EMBL Courses and Conferences during the Coronavirus pandemic
With the onsite programme paused, many of our events are now being offered in virtual formats.
Registration is open as usual for many events, with back-up plans in place to move further courses and conferences online as necessary. Registration fees for any events affected by the COVID-19 disruption are fully refundable.
More information for participants of events at EMBL Heidelberg can be found here.
The following optional webinar will be hosted by the sponsor Lexogen a day prior to the virtual EMBO I EMBL Symposium: The Complex Life of RNA. Participation in this webinar is free of charge for registered symposium attendees but the number of available places is limited (first come, first served). All symposium participants will receive an email with a registration link.
Industry Webinar by Lexogen
Purifying functional small RNAs in 15 minutes using the universal, column-based TraPR method
6 October 2020, 16:00 - 17:00 (CEST, e.g. Berlin).
Yvonne Goepel, PhD
Research Scientist, Lexogen GmbH
Regulatory small RNAs (sRNAs) play an essential role in mRNA turnover, translational regulation, and chromatin compaction and important regulators of gene expression. These sRNAs associate with specific proteins of the Argonaute family (AGOs) to form RNA-induced silencing complexes (RISCs) and guide the AGO proteins to their respective targets in a process termed RNA interference.
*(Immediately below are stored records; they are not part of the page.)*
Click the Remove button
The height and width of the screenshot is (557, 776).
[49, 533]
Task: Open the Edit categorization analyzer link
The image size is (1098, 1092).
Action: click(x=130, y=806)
Lexogen's TraPR Small RNA Isolation Kit greatly facilitates the isolation of RISCs and associated small functional RNAs. It is based on TraPR (Trans-kingdom, rapid, affordable Purification of RISCs), a gel- and bias-free, column-based method (Grentzinger et al., 2020). In a straightforward workflow, freshly harvested or flash frozen tissue or cells are lysed and loaded directly onto TraPR columns. While bulk RNA and DNA are retained on the column, only RISC-associated sRNAs are eluted. These steps are completed in 15 minutes, and the resulting RISC fraction can be analyzed directly or sRNAs can be extracted for further analyses including small RNA sequencing (sRNA-Seq).
Whereas other methods for functional sRNA isolation such as co-immunoprecipitation need species-specific antibodies, TraPR does not require any prior characterization of the sample. Further, by purification of RISCs the TraPR Small RNA Isolation Kit enriches exclusively fully functional, physiologically relevant sRNAs including piRNAs, siRNAs, miRNAs, and scnRNAs. Contaminating RNAs such as degradation products of tRNA, rRNA, and mRNA are effectively excluded from the purified RISC fraction. TraPR is thereby superior to methods that are based on size-selection via columns or gel-purification and cannot distinguish between functional small RNAs and degradation products.
We show, in multiple benchmarking assays, that the TraPR kit considerably improves the quality and consistency of silencing sRNA sample preparation including from notoriously difficult-to-handle tissues/bio-fluids such as starchy storage roots or mammalian plasma, and regardless of RNA contaminants or RNA degradation status of samples. TraPR works consistently over a large input range and eliminates the need for species-specific rRNA depletion (e.g. 2S rRNA in Drosophila).
In summary, the TraPR Small RNA Isolation Kit generates high-quality sRNA preparations suitable for Next Generation Sequencing (NGS) applications and thus provides a highly reproducible, time-saving method that outperforms all current gold-standard procedures for sRNA profiling. Small RNA isolation from liquid samples becomes easily accessible, making TraPR perfectly suited for biomarker discovery applications.
Grentzinger, Thomas; Oberlin, Stefan; Schott, Gregory; Handler, Dominik et al. (2020): A universal method for the rapid isolation of all known classes of functional silencing small RNAs. Nucleic Acids Research. DOI: 10.1093/nar/gkaa472.